SOURCE MATERIAL –

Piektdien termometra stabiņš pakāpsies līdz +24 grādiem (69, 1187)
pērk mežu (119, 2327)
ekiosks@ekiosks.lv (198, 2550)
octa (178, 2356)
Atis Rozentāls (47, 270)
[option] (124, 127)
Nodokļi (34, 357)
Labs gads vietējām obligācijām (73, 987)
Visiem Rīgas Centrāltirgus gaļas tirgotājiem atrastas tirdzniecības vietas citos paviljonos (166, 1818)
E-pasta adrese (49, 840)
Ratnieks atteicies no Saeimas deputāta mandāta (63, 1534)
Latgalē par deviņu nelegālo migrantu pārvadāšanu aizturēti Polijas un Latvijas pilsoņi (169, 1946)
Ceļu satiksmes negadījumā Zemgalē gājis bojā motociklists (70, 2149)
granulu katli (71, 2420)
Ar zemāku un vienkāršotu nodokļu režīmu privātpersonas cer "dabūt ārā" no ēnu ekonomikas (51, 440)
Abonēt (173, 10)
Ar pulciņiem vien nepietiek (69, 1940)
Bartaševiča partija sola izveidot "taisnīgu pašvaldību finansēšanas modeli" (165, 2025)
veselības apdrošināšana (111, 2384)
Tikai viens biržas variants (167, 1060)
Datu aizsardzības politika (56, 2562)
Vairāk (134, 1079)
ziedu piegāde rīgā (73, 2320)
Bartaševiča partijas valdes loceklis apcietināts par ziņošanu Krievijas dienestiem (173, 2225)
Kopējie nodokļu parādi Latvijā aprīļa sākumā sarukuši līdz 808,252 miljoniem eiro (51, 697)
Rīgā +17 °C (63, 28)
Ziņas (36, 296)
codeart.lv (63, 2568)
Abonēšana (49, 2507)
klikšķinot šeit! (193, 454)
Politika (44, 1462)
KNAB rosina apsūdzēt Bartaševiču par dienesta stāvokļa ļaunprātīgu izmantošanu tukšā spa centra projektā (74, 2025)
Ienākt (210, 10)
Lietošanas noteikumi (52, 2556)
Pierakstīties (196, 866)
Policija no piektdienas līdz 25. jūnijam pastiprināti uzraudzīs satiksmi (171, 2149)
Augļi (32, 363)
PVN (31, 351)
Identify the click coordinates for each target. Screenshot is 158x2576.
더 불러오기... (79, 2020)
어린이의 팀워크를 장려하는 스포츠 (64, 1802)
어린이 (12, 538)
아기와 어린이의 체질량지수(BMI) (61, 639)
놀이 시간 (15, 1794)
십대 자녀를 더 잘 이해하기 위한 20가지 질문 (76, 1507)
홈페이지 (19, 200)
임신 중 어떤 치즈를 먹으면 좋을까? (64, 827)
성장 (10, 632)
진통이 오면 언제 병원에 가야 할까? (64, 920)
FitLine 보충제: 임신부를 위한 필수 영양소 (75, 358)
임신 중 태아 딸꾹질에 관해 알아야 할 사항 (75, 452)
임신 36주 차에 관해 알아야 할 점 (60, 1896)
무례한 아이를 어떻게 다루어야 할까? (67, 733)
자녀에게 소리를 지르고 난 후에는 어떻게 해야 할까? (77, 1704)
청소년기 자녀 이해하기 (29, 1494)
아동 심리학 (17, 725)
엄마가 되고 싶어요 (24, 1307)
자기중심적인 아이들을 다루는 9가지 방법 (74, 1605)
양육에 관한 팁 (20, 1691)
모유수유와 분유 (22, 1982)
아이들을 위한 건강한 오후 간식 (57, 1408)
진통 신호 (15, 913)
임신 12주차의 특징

EXERCISE DETAILS – Write out all records exactly, keeping every detail.

SOLUTION TO THIS TASK –
Piektdien termometra stabiņš pakāpsies līdz +24 grādiem (69, 1187)
pērk mežu (119, 2327)
ekiosks@ekiosks.lv (198, 2550)
octa (178, 2356)
Atis Rozentāls (47, 270)
[option] (124, 127)
Nodokļi (34, 357)
Labs gads vietējām obligācijām (73, 987)
Visiem Rīgas Centrāltirgus gaļas tirgotājiem atrastas tirdzniecības vietas citos paviljonos (166, 1818)
E-pasta adrese (49, 840)
Ratnieks atteicies no Saeimas deputāta mandāta (63, 1534)
Latgalē par deviņu nelegālo migrantu pārvadāšanu aizturēti Polijas un Latvijas pilsoņi (169, 1946)
Ceļu satiksmes negadījumā Zemgalē gājis bojā motociklists (70, 2149)
granulu katli (71, 2420)
Ar zemāku un vienkāršotu nodokļu režīmu privātpersonas cer "dabūt ārā" no ēnu ekonomikas (51, 440)
Abonēt (173, 10)
Ar pulciņiem vien nepietiek (69, 1940)
Bartaševiča partija sola izveidot "taisnīgu pašvaldību finansēšanas modeli" (165, 2025)
veselības apdrošināšana (111, 2384)
Tikai viens biržas variants (167, 1060)
Datu aizsardzības politika (56, 2562)
Vairāk (134, 1079)
ziedu piegāde rīgā (73, 2320)
Bartaševiča partijas valdes loceklis apcietināts par ziņošanu Krievijas dienestiem (173, 2225)
Kopējie nodokļu parādi Latvijā aprīļa sākumā sarukuši līdz 808,252 miljoniem eiro (51, 697)
Rīgā +17 °C (63, 28)
Ziņas (36, 296)
codeart.lv (63, 2568)
Abonēšana (49, 2507)
klikšķinot šeit! (193, 454)
Politika (44, 1462)
KNAB rosina apsūdzēt Bartaševiču par dienesta stāvokļa ļaunprātīgu izmantošanu tukšā spa centra projektā (74, 2025)
Ienākt (210, 10)
Lietošanas noteikumi (52, 2556)
Pierakstīties (196, 866)
Policija no piektdienas līdz 25. jūnijam pastiprināti uzraudzīs satiksmi (171, 2149)
Augļi (32, 363)
PVN (31, 351)
Identify the click coordinates for each target. Screenshot is 158x2576.
더 불러오기... (79, 2020)
어린이의 팀워크를 장려하는 스포츠 (64, 1802)
어린이 (12, 538)
아기와 어린이의 체질량지수(BMI) (61, 639)
놀이 시간 (15, 1794)
십대 자녀를 더 잘 이해하기 위한 20가지 질문 (76, 1507)
홈페이지 (19, 200)
임신 중 어떤 치즈를 먹으면 좋을까? (64, 827)
성장 (10, 632)
진통이 오면 언제 병원에 가야 할까? (64, 920)
FitLine 보충제: 임신부를 위한 필수 영양소 (75, 358)
임신 중 태아 딸꾹질에 관해 알아야 할 사항 (75, 452)
임신 36주 차에 관해 알아야 할 점 (60, 1896)
무례한 아이를 어떻게 다루어야 할까? (67, 733)
자녀에게 소리를 지르고 난 후에는 어떻게 해야 할까? (77, 1704)
청소년기 자녀 이해하기 (29, 1494)
아동 심리학 (17, 725)
엄마가 되고 싶어요 (24, 1307)
자기중심적인 아이들을 다루는 9가지 방법 (74, 1605)
양육에 관한 팁 (20, 1691)
모유수유와 분유 (22, 1982)
아이들을 위한 건강한 오후 간식 (57, 1408)
진통 신호 (15, 913)
임신 12주차의 특징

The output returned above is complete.